Every day on campus I’m approached by panhandlers looking for spare change — a quarter here, a dollar there. Most of the time I stick my hands in my pockets and do a quick search, but I usually don’t come up with anything besides pocket lint.
I say, “Sorry I don’t have any,” and walk on by. Then I feel guilty for the next block. What if they really needed medicine? Or food?
As recently as December, Oregon was leading the nation with an unemployment rate of 7.2 percent; the national average was 5.7 percent for the same month, according to the United States Department of Labor. High unemployment rates lead to a drop in consumer purchasing, including purchasing of food.
Not long ago, I decided that I would give change to everyone who asked. I carried around a couple of dollars in change in my pockets and doled out dimes and nickels whenever approached. Then one day when I was walking to the grocery store to buy rice and beans for the week, an older man who very much looked like he had been sleeping in a gutter asked me for change. As I repositioned my bag to reach in my pocket, he made the comment that a buddy of his had just “scored some really dank green buds.” I suddenly didn’t have any money.

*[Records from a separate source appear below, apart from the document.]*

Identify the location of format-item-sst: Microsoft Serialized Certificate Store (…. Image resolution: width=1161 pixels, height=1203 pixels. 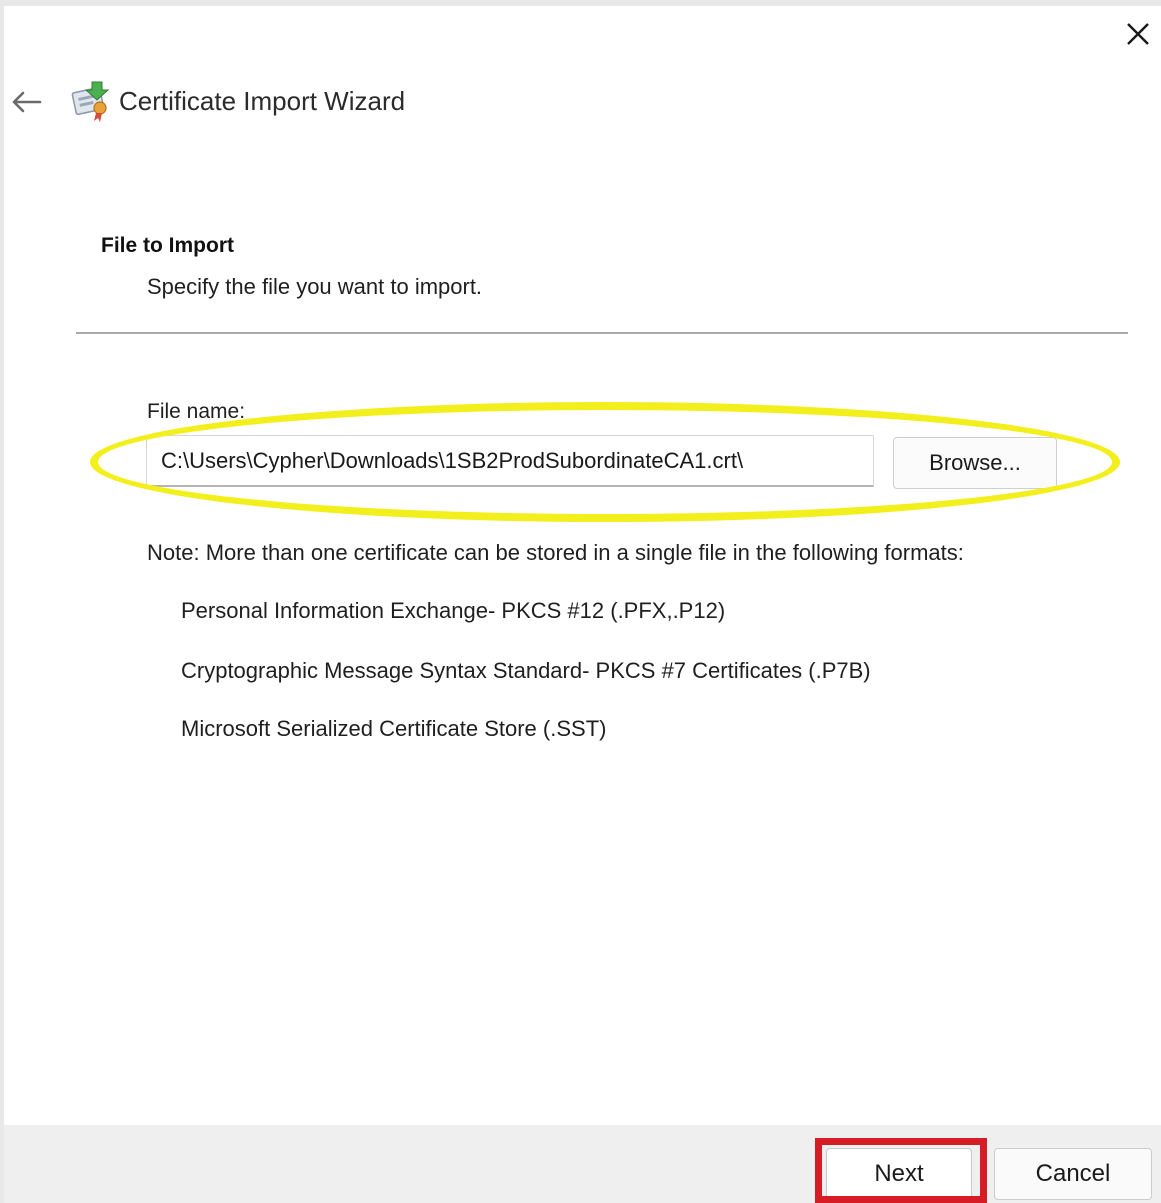
(394, 728).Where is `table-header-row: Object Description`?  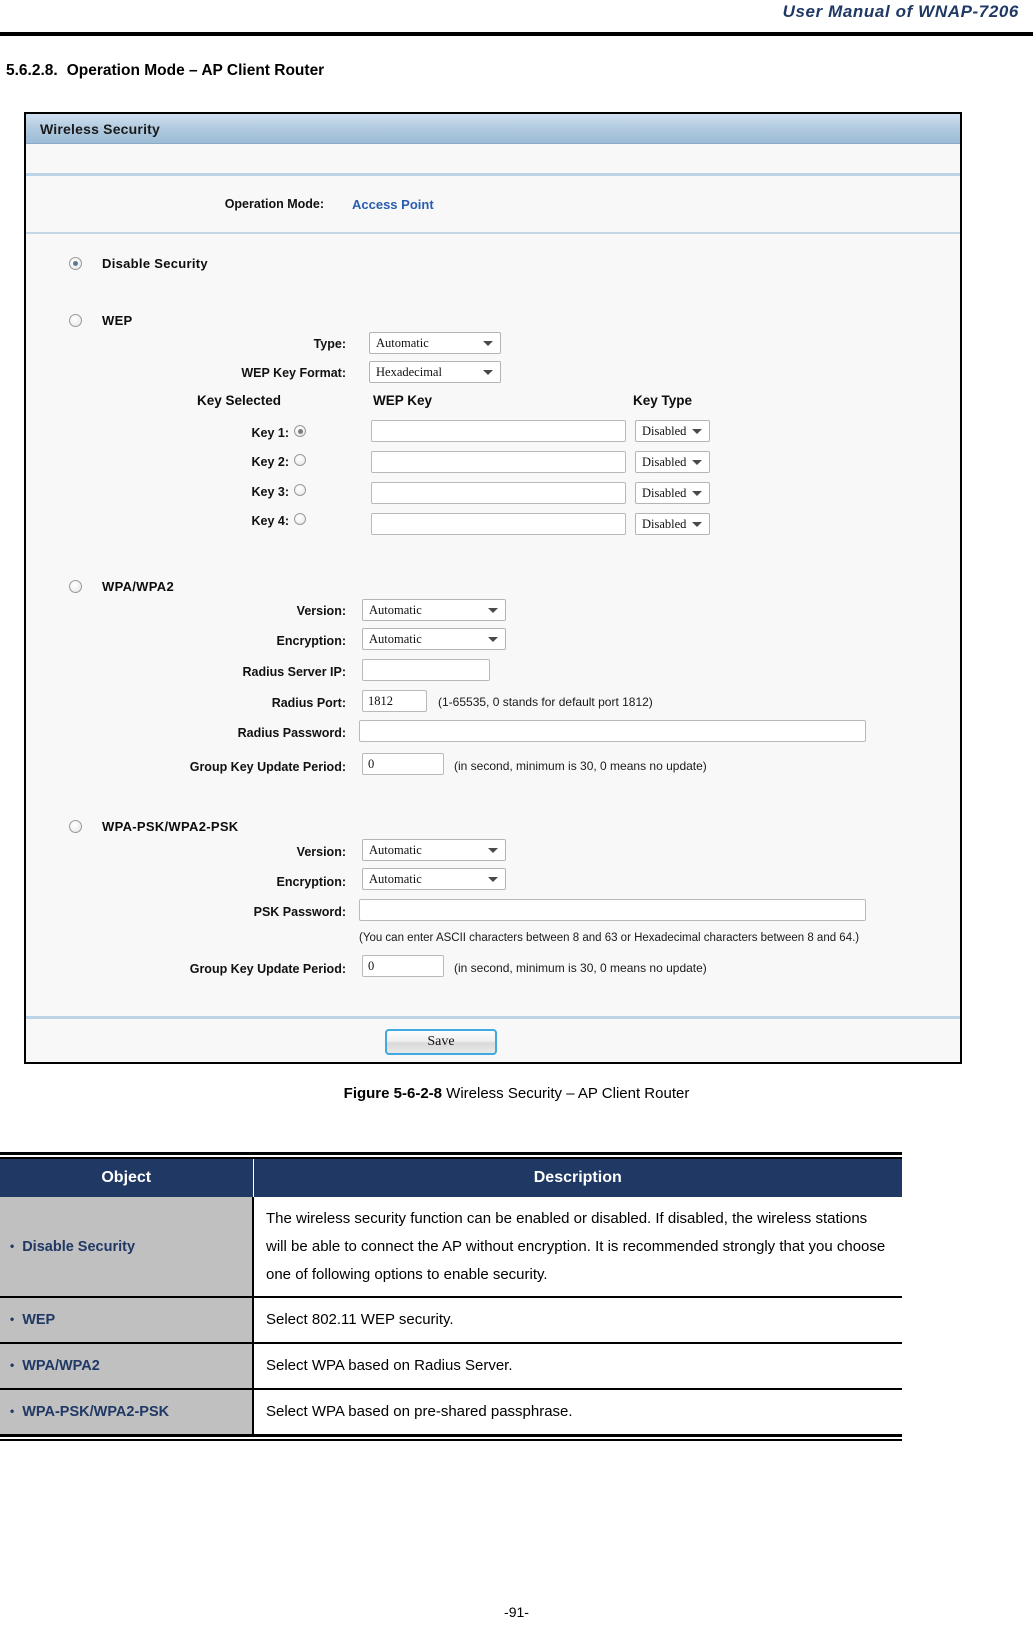 table-header-row: Object Description is located at coordinates (451, 1178).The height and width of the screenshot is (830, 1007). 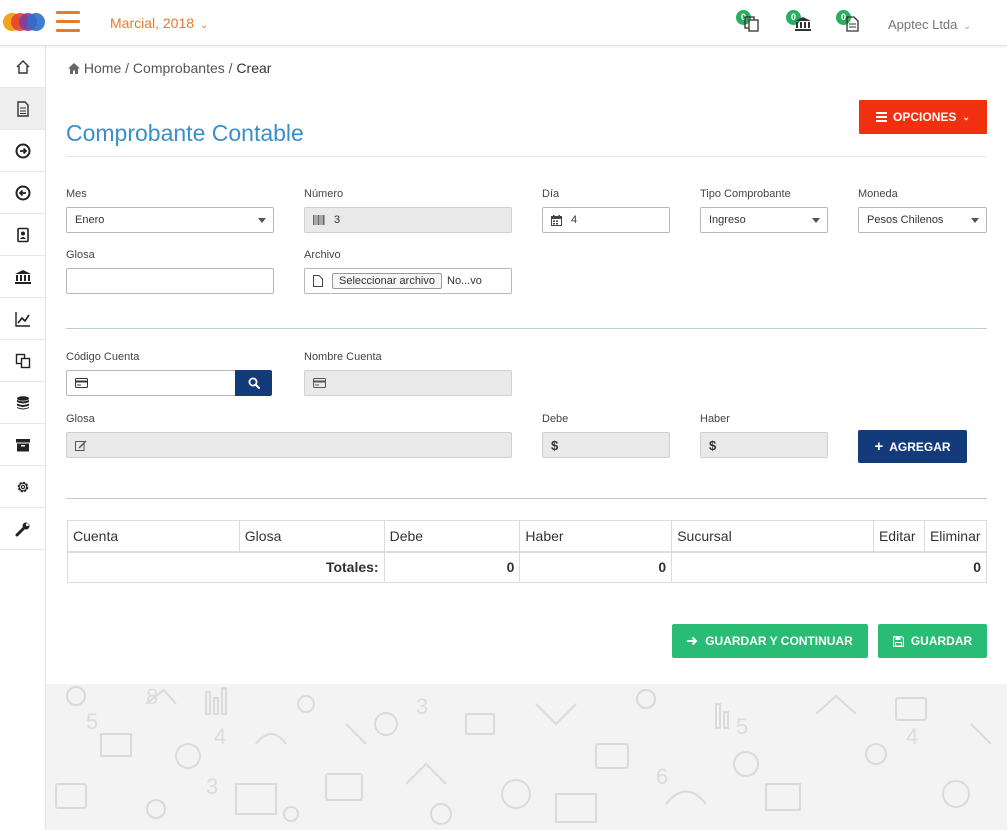 What do you see at coordinates (68, 22) in the screenshot?
I see `menu-toggle-icon` at bounding box center [68, 22]. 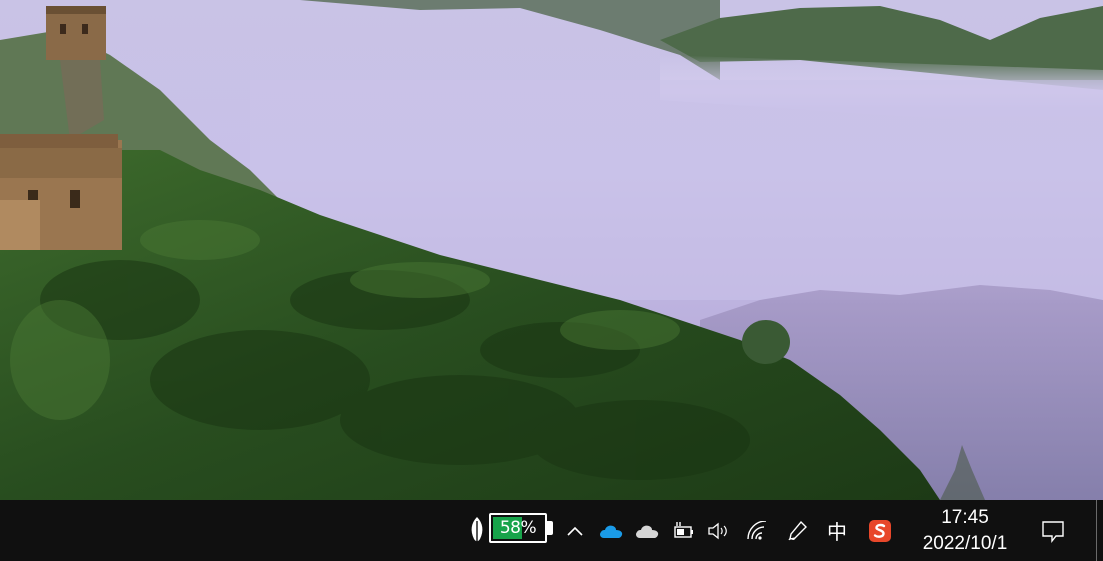 What do you see at coordinates (61, 192) in the screenshot?
I see `watchtower-lower` at bounding box center [61, 192].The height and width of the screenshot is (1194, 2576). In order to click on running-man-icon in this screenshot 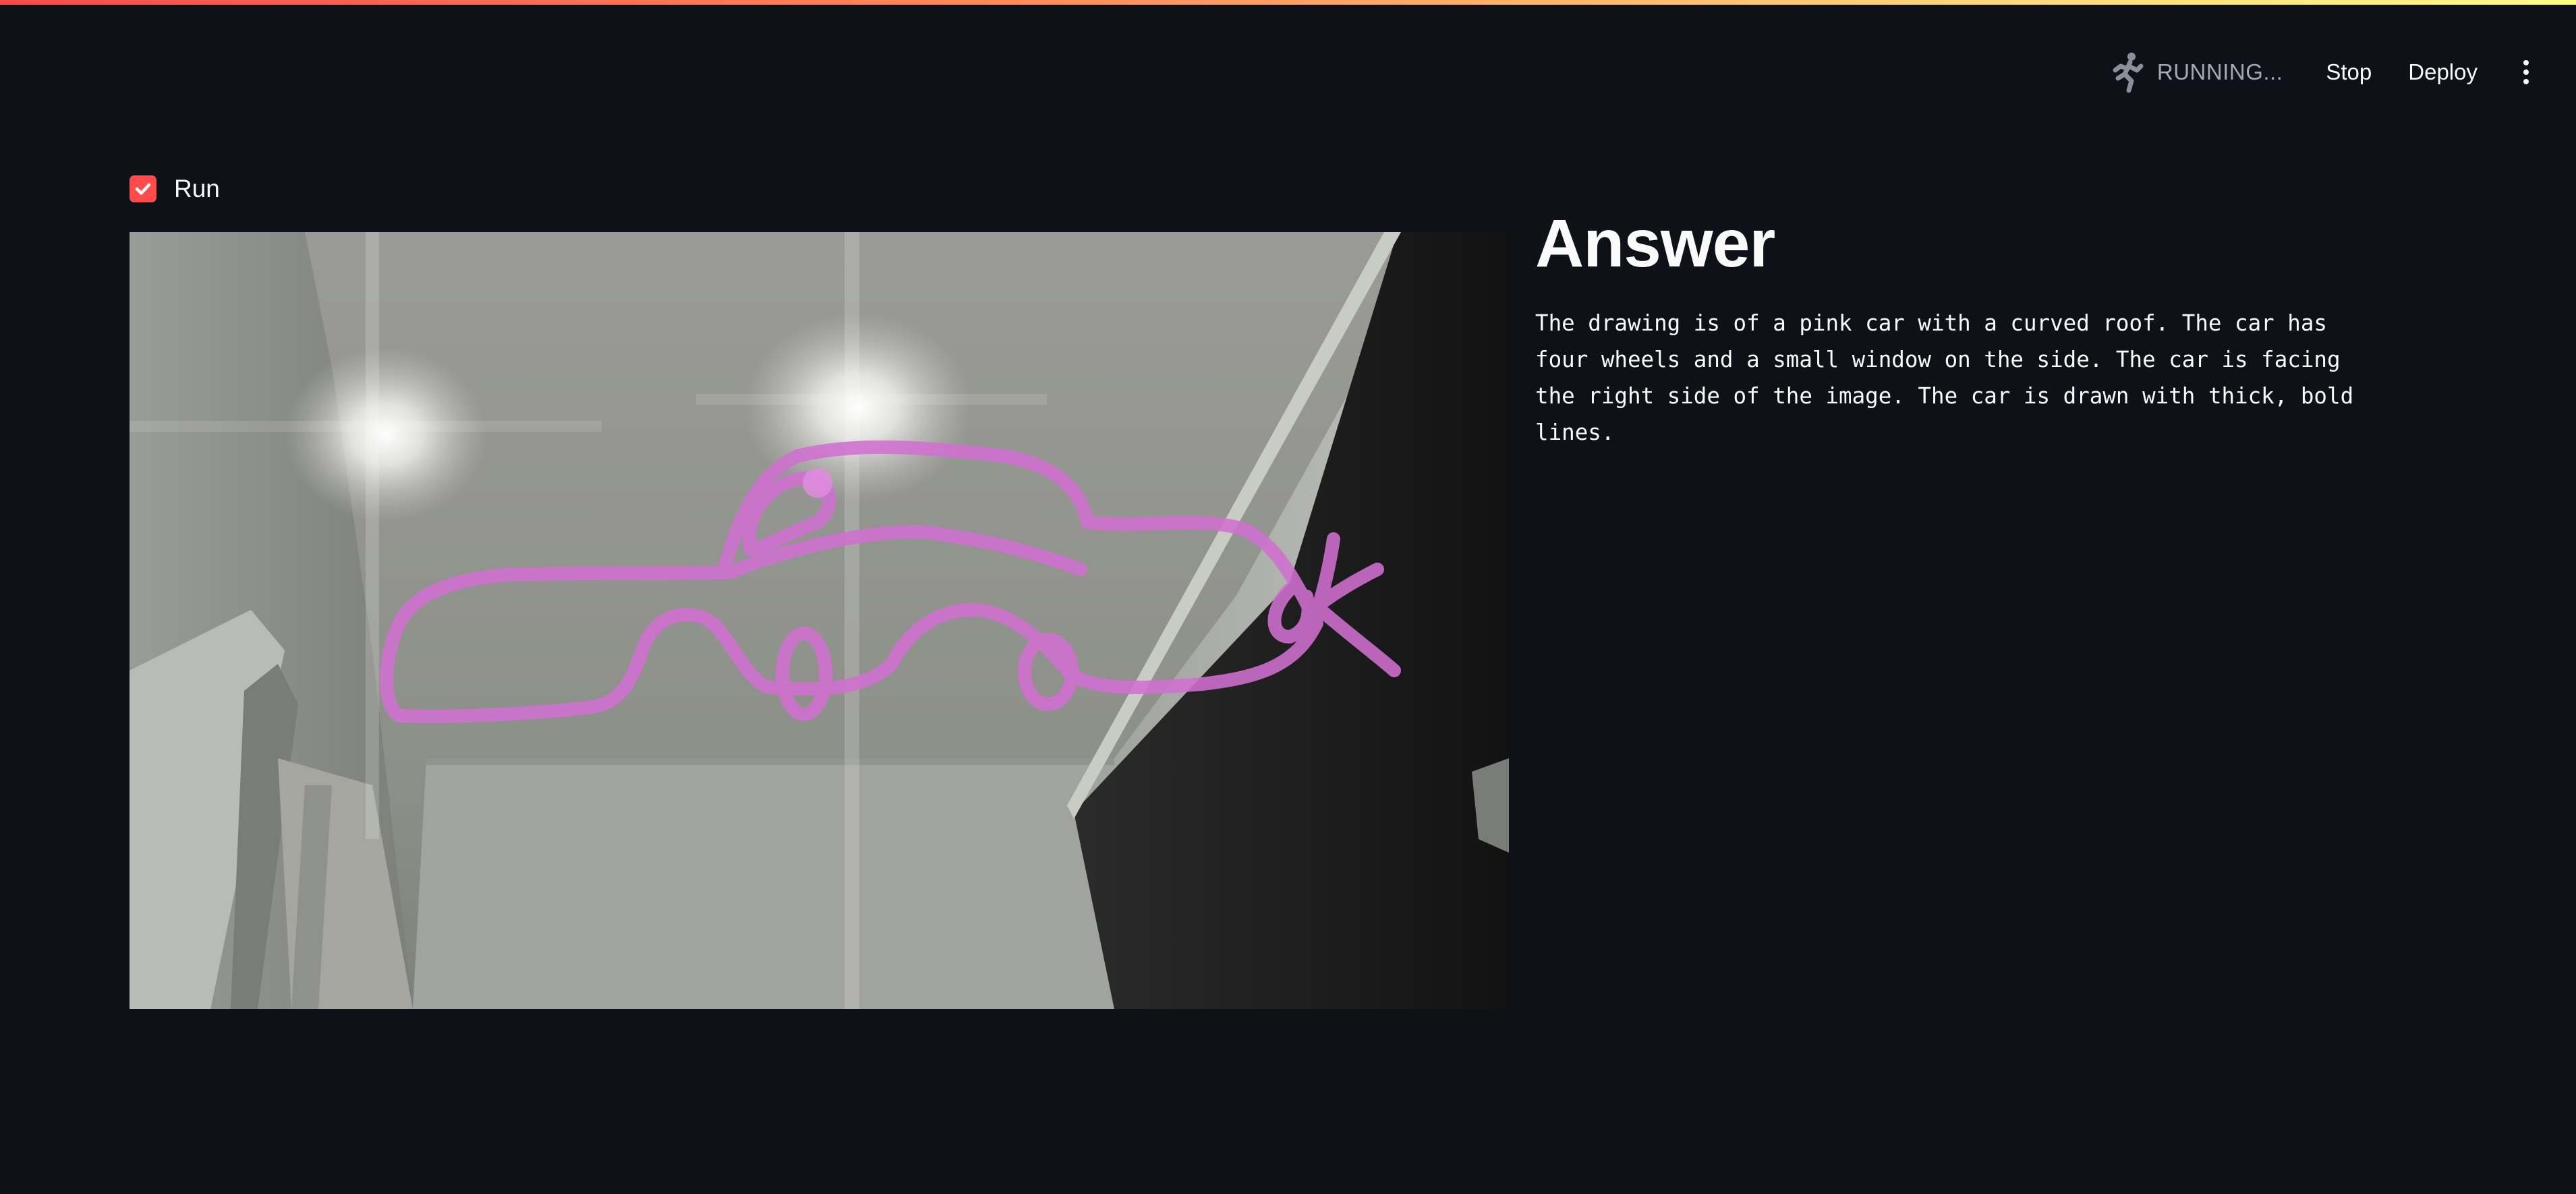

I don’t have anything against pot, but I’m not going to give anybody part of my food money to go buy a sack; and to think, I thought he was hungry.
After that, I had a harder time giving away change. I switched to food, because I thought it was more direct and a better use of resources.
According to the Oregon Food Bank, in 2003 the number of people who relied on emergency food banks to put food on the table increased for the seventh straight year. The OFB provided an estimated 780,000 people in Oregon and Southwest Washington with emergency food boxes between July 2002 and June 2003.
Oregon soup kitchens and emergency shelters also provided 4.4 million emergency meals to people in need.
I gave away probably 15 peanut butter sandwiches over the course of a month. I just carried an extra one with me in my lunch, but then I had a woman ask me for change and when I offered her a sandwich she just sneered and said, “I don’t want your leftovers.”
According to the Oregon Center for Public Policy, Oregon’s high hunger rate stems from four main conditions. Housing costs have soared while wages have remained static, the gap between rich and poor families grew four times faster in Oregon than elsewhere in the nation during the last decade, there are fewer family-wage industrial jobs and more low-wage service jobs in Oregon than ever before and seasonal employment is on the rise.
I can’t do anything about any of these problems, and I’ve already tried giving away change and sandwiches. I want to do something, but I’m running out of ideas.